Why is Attorney General Jeff Sessions promising a crackdown on leaks out of the government?
There are hundreds of reasons.
Hundreds of leaks, revealing information to the public that was intended to be private, triggering hundreds of news stories.
Unauthorized disclosures have bedeviled government officials for as long as there have been governments. President Trump and his aides have been especially troubled by leaks this year -- partly because there have been so, so many of them.
It's been a torrent, really, of several different kinds of Trump-related leaks. This week alone, there are a dozen different big news stories that are based on anonymous sources or leaks of internal memos.
Journalists -- the recipients of these leaks -- typically argue that these stories are in the public interest.
"Only in DC do folks who make questionable decisions deflect blame by attacking 'leakers.' Stop doing questionable things and leaks will stop," NBC's Chuck Todd tweeted Wednesday morning.
"For those out there who are frustrated by leaks, I understand that, because that can be an issue," Erin Burnett said on her CNN show Tuesday night. "But if it weren't for these leaks, we wouldn't know how many lies there are. Because what these leaks are repeatedly exposing is that this White House has lied again and again."
Some sources who provide sensitive information to journalists do it to expose malfeasance. Advocates argue that these people are brave whistleblowers.
But not all leakers are heroic. Far from it. Different sources have different agendas, and it's often difficult to ascertain exactly what those agendas are. Some leakers may be motivated by envy, one-upmanship or revenge.
Anthony Scaramucci railed against White House leakers during his very brief tenure as White House communications director. He vowed to identify and fire leakers.
President Trump has also condemned leakers. Analysts have speculated that Sessions is trying to please the president by holding a public event promoting a leak crackdown.
Sessions will hold a press conference on the subject on Friday, according to a Justice Department official.
There are many different categories of Trump-related leaks. Most of them, despite what the White House and its supporters often imply, are completely legal.
Some are about White House infighting and so-called "palace intrigue." (These stories come out on a daily basis.)
Others are leaks of Trump's own words in private settings. (Remember when it was reported that Trump called the House's health care overhaul bill "mean" in a meeting with GOP senators?)

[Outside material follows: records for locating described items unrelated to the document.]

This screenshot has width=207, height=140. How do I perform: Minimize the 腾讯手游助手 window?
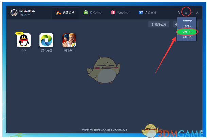tap(192, 13)
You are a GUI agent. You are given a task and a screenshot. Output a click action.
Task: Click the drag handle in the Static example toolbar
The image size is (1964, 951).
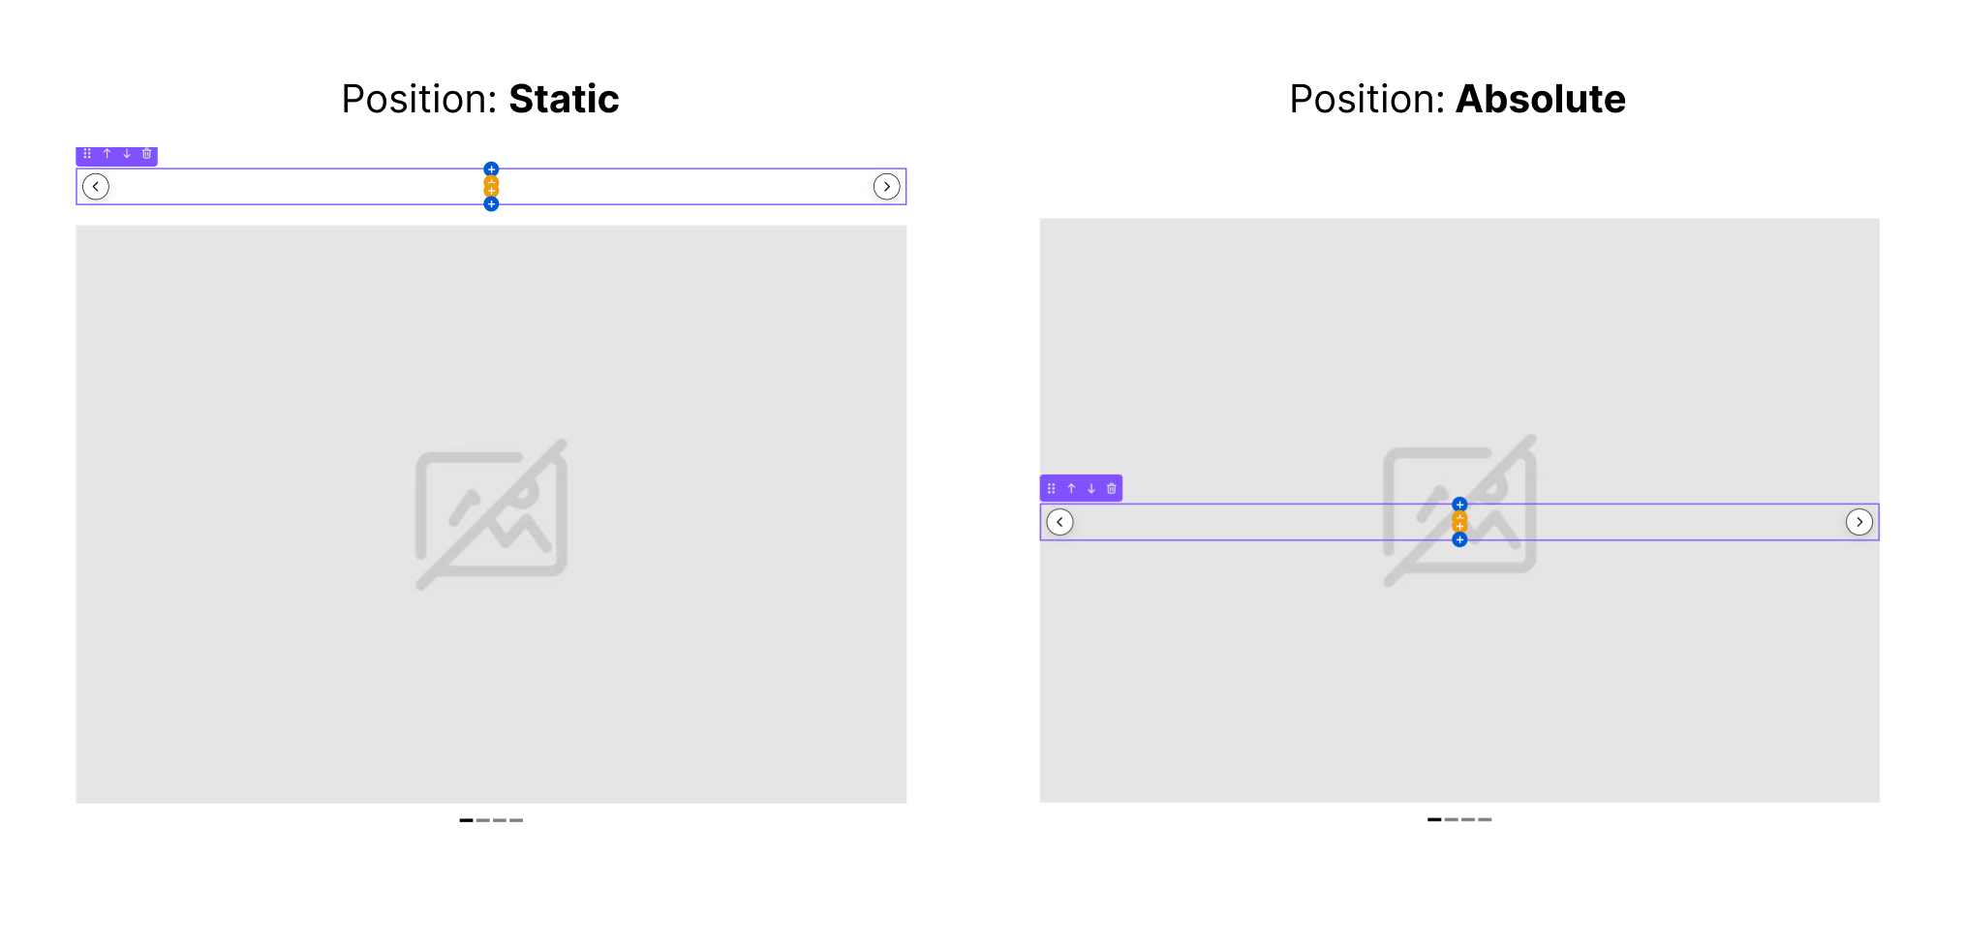[87, 154]
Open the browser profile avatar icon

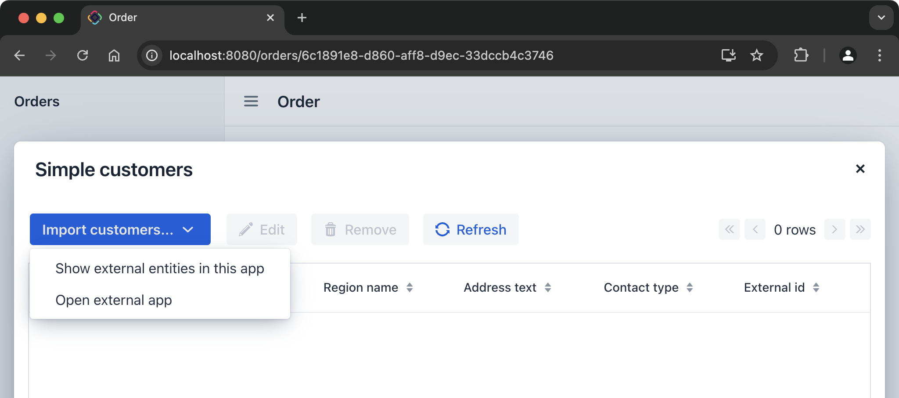[x=848, y=55]
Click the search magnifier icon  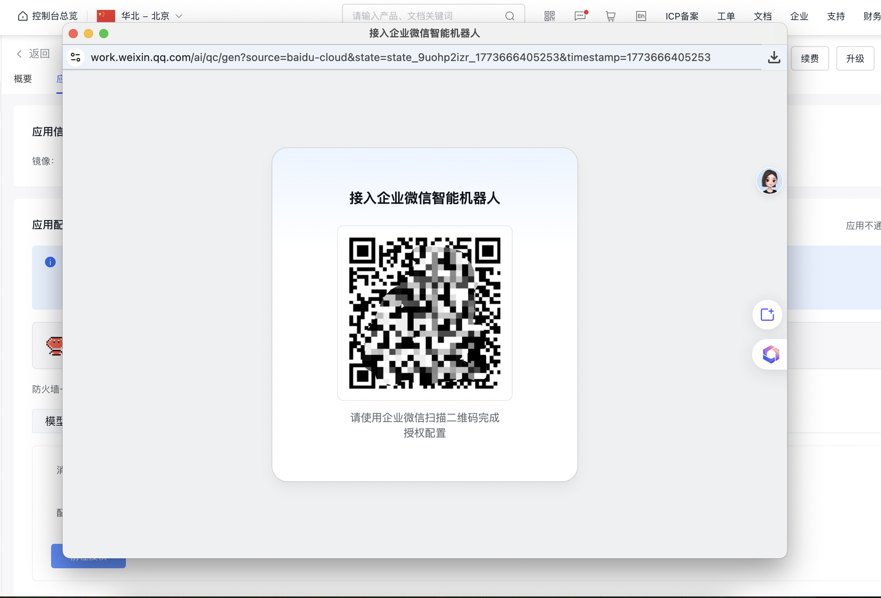click(510, 16)
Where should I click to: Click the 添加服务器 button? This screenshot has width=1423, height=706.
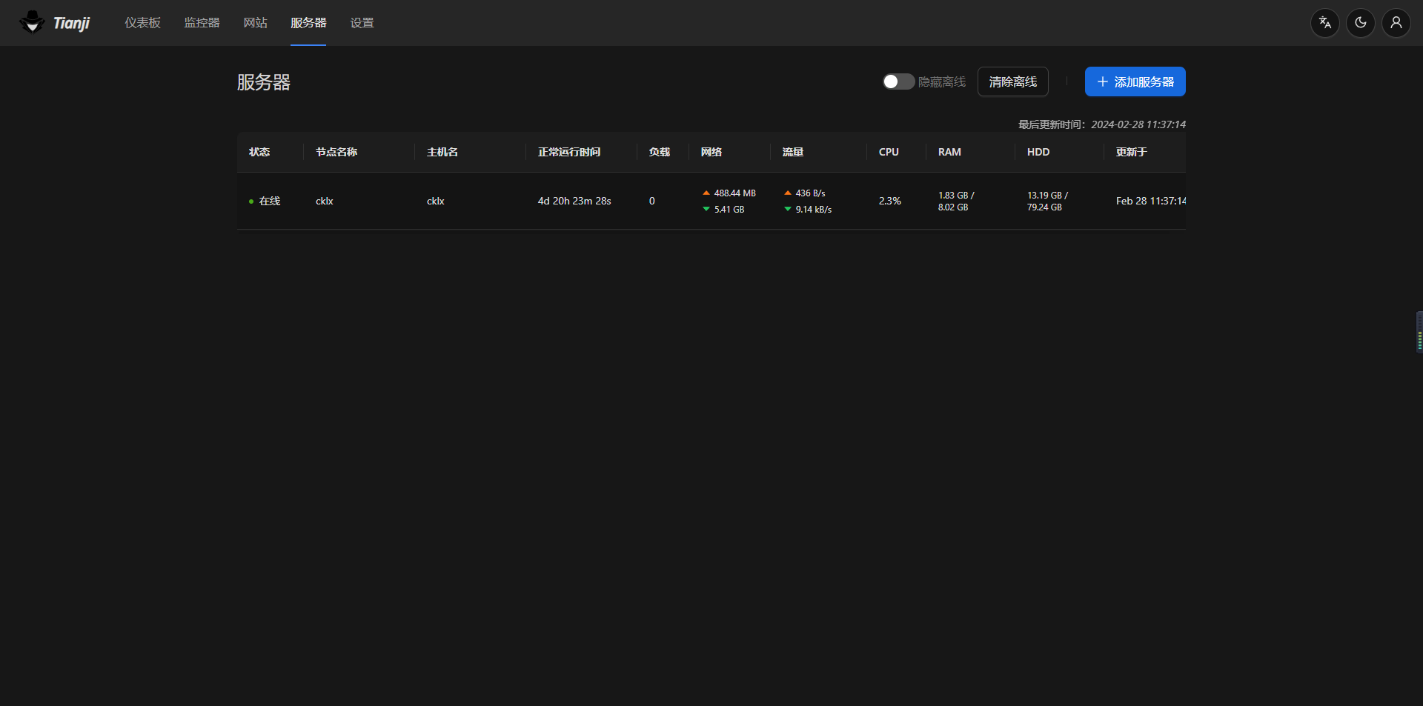[x=1135, y=81]
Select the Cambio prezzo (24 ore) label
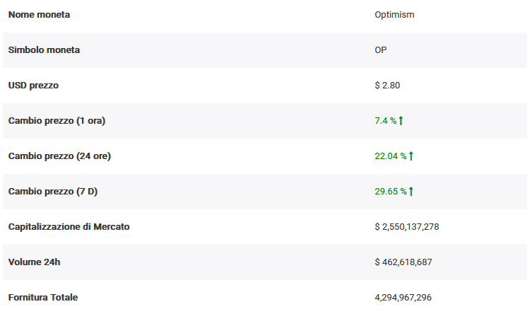This screenshot has width=527, height=321. point(59,156)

Others are leaks of documents and internal deliberations.
Still others are disclosures of sensitive, sometimes top-secret national security information.
Trump and his aides say those leaks are the most concerning.
"I want the attorney general to be much tougher on the leaks from intelligence agencies," Trump said last week. "These are intelligence agencies. We cannot have that happen."
The Justice Department is known to be prosecuting one such case -- a federal contractor named Reality Winner is accused of sharing classified NSA info with The Intercept web site.
The issue is not new. The Obama administration aggressively pursued alleged leakers.
Now, with Trump in the Oval Office, his supporters and conservative media allies want to see an aggressive response to the daily drip-drip-drip of secretive and just plain embarrassing information.
Journalists marvel at how "leaky" the Trump White House has been.
Some sources of Trump-related leaks seem motivated by concern about administration dysfunction. Scaramucci himself alluded to that, saying, "There are people inside the administration that think it is their job to save America from this President" during an interview with CNN's "New Day."
"Oftentimes with Trump, a leak isn't just a leak; it's an effort to save him from himself," Aaron Blake of the Washington Post wrote earlier this week.
He asserted that the Post's bombshell story about the president writing Donald Trump Jr.'s original, and misleading, statement about a Russian lawyer meeting -- a story sourced to the president's own advisers -- was a "remarkable cry for help."
Prompted by the Post's scoop, White House press secretary Sarah Huckabee Sanders essentially confirmed the president's involvement on Tuesday.
A couple of hours later, Politico was the recipient of an unusual leak from inside the Wall Street Journal: a complete transcript of the Journal's recent interview with the president.
The transcript had been circulating inside the paper, but had not been printed in full. So Politico went ahead and published it.
Another website, Wired, published the audio on Tuesday of Jared Kushner's comments to congressional interns at a private lecture.
The interns were warned that recording it would be a "breach of trust," but someone leaked it anyway.